Futures are therefore useless for R-based methods and should be disabled with DoIntegrate([...], use.future = FALSE). Worse, it is discouraged with CCAIntegration and RPCAIntegration (explanations are in the final part of the vignette)

Inconveniences

In the vast majority of cases, the impact of the “futures” is insignificant. The most obvious are the few needed seconds to launch the future session and export globals, in addition to the reordering of stdout and message output, resulting in messy and less informative print statements intended for the user.

Tweaks

The package implements sequential, multicore, multisession, and cluster futures. SeuratIntegrate only uses the multicore and multisession ones. DoIntegrate() automatically picks the preferred one based on the output of

parallelly::supportsMulticore()

## [1] FALSE

Here multicore is not supported, thus DoIntegrate() would start a multisession. Further explanations regarding settings giving priority to multicore are available in the function’s help (the important part is in the disclosure widget ?supportsMulticore)

help('supportsMulticore', package = 'parallelly')

?supportsMulticore

Support for process forking

While R supports forked processing on Unix-like operating system such as Linux and macOS, it does not on the Microsoft Windows operating system.

For some R environments it is considered unstable to perform parallel processing based on forking. This is for example the case when using RStudio, cf. RStudio Inc. recommends against using forked processing when running R from within the RStudio software. This function detects when running in such an environment and returns FALSE, despite the underlying operating system supports forked processing. A warning will also be produced informing the user about this the first time time this function is called in an R session. This warning can be disabled by setting R option parallelly.supportsMulticore.unstable, or environment variable R_PARALLELLY_SUPPORTSMULTICORE_UNSTABLE to "quiet".

Enable or disable forked processing

It is possible to disable forked processing for futures by setting R option parallelly.fork.enable to FALSE. Alternatively, one can set environment variable R_PARALLELLY_FORK_ENABLE to false. Analogously, it is possible to override disabled forking by setting one of these to TRUE.

In a nutshell, multicore is

• unavailable on Windows
• discouraged (considered unstable) in some R environments, notably RStudio
• always used on Unix-like operating systems when options(parallelly.fork.enable = TRUE)

The main reason for using multicore is that FORKing is considered to be faster and result in a lower memory overhead than PSOCK (i.e. multisession) (see there for technical details)

» **MATERIAL PROVIDED**:
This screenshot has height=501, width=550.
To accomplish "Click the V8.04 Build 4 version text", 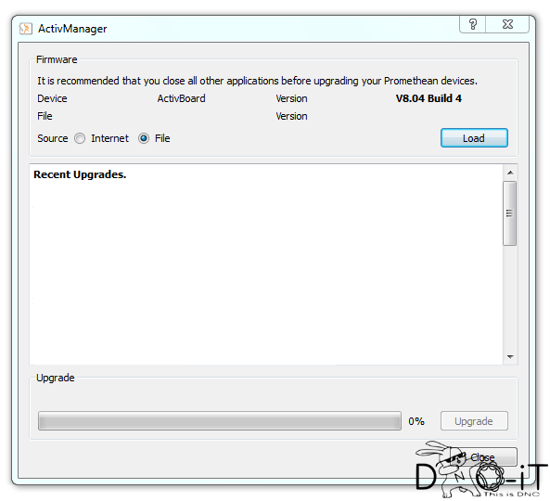I will coord(428,98).
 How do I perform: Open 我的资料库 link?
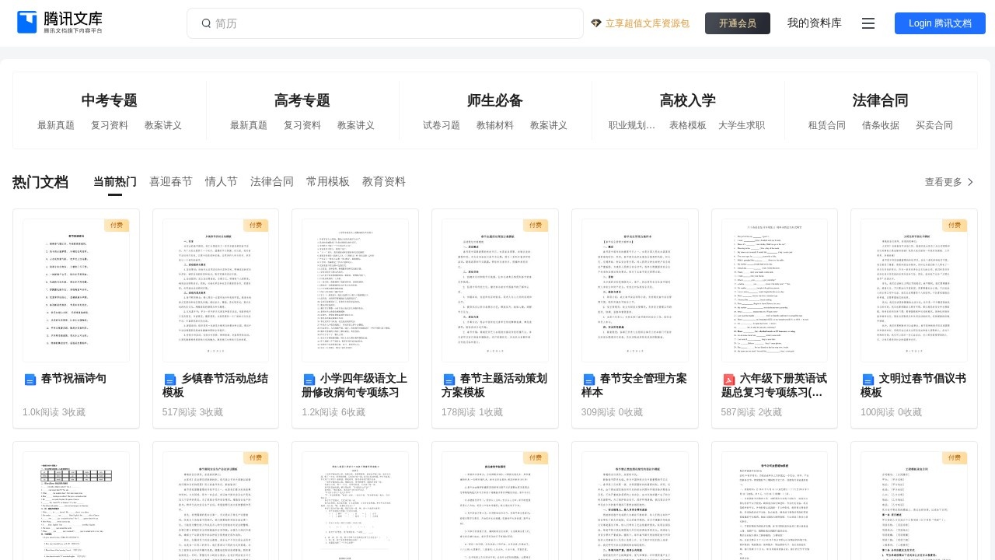pyautogui.click(x=814, y=23)
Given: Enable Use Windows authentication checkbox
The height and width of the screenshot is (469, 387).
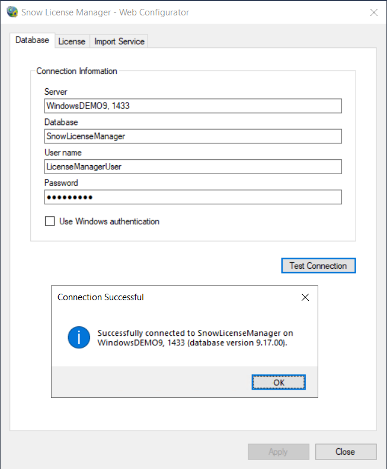Looking at the screenshot, I should 50,221.
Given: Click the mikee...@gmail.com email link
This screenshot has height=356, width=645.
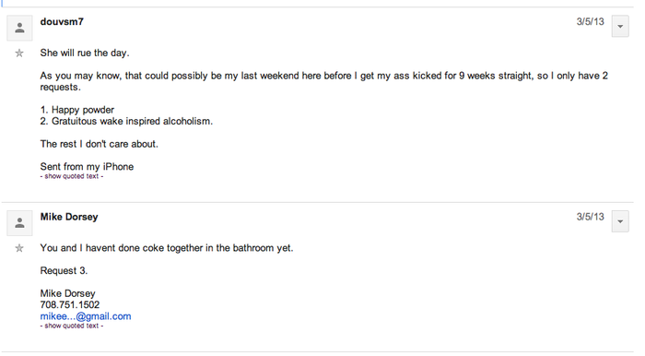Looking at the screenshot, I should pyautogui.click(x=86, y=316).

» **EXERCISE SET**:
a) According to the excerpt on futures in SeuratIntegrate, which two types of futures does SeuratIntegrate use?
b) Extract the passage of the excerpt on futures in SeuratIntegrate between "## [1] FALSE" and "Windows operating system.", inclusive.

» **RESULTS OF THE TASKS**:
a) The multicore and multisession futures.

b)
## [1] FALSE

Here multicore is not supported, thus DoIntegrate() would start a multisession. Further explanations regarding settings giving priority to multicore are available in the function’s help (the important part is in the disclosure widget ?supportsMulticore)

help('supportsMulticore', package = 'parallelly')

?supportsMulticore

Support for process forking

While R supports forked processing on Unix-like operating system such as Linux and macOS, it does not on the Microsoft Windows operating system.